Неспокойно у меня на душе. Пишу Вам, по обыкновению, ночью. Надо бы выспаться. Завтра тяжелый день. Вызывают меня в угрозыск. Понимаете, арестовали двух моих мальчиков. Они с игрушечными пистолетами (купили в детском магазине) останавливали вечерами пожилых людей и женщин, отбирали деньги, шапки. Объясняют, что это была игра. Но ведь на отобранное пили вино, покупали подарки девочкам. Об одном из мальчиков, Юре, я Вам уже, кажется, писал, вернее, упоминал о нем, думал поручить ему переписку в ту „Антологию“ письма Томаса Мора дочери.
Тяжело мне, боюсь упасть духом. Одно к одному, до ареста этих двух за неделю убежала Маша из дому и из школы. Любовь. Она чуть старше остальных из-за того, что болела в детстве и в 3-м и в 5-м оставалась на второй год. Мои четырнадцатилетние девочки переживают это романтическое бегство как величайшее событие, не до уроков. Об „Антологии“ моей и говорить нечего. Да и нужна ли она, „Антология“ эта? Ну, перепишет от руки отрывок из Кампанеллы или Чернышевского, ну, отметит потом более убористым почерком, что появилось это тогда-то, в такой-то крепости. Велика ли польза, если не участвует в этом сердце? А должно быть, не нашел я дороги к их сердцам. Спасибо Вам за Боэция, но сейчас эта затея с „Антологией“ написанного в тюрьмах кажется мне инфантильной. Вот уж воистину, думаю по ночам, донкихотский дилетантизм в педагогике.

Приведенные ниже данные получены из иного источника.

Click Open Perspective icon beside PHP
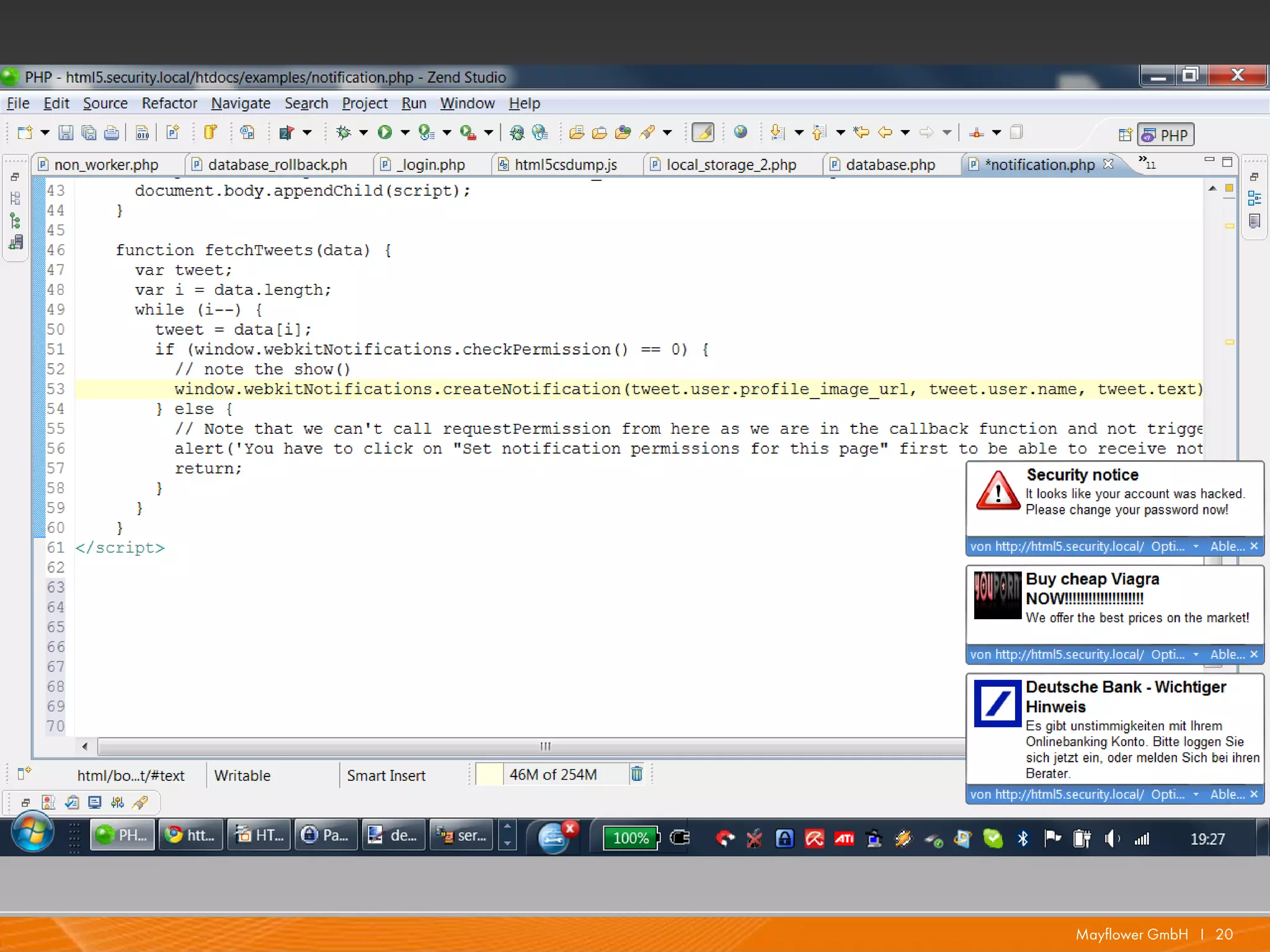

Сегодня она перепишет письма декабриста Лунина, а завтра забудет и Лунина, и школу, и меня и убежит, захватив с собой пару модных туфель. Уничтожаю себя, твержу, что в тридцать лет пора быть трезвым реалистом, подхожу к зеркалу и потешаюсь над собственной романтически взлохмаченной шевелюрой. В общем, наверное, валяю дурака.
Если утром найду в себе силы объявить „нет, нет и нет“ этому настроению, письма моего не получите…»
Разумеется, я и раньше читал об отставном почтовом чиновнике Генке, человеке поразительного терпения.
Было это в начале XIX столетия, когда ходили дилижансы, письма путешествовали в медлительных тяжелых каретах, дороги были пустынны и опасны.
О Генке известно немногое: оставив должность на почте, он посвятил себя астрономии, занимавшей раньше его досуги, решил открыть пятую малую планету, которая, по расчетам математиков, должна была находиться между Марсом и Юпитером. В течение пятнадцати лет из ночи в ночь он, не падая духом от неудач, разыскивал загадочное небесное тело и наконец его открыл. Пятнадцать лет он был ночами наедине с небом. Это около пяти с половиной тысяч ночей. И ни в одну из них не разрешил себе уклониться от наблюдения.
Однообразная бессонная жизнь?
Через 150 лет в небе, которое было перед ним тысячи долгих ночей, раскроется «точно вспоротая гигантским консервным ножом» ракета, и люди, извиваясь, как серебристые рыбешки, упадут в пустоту.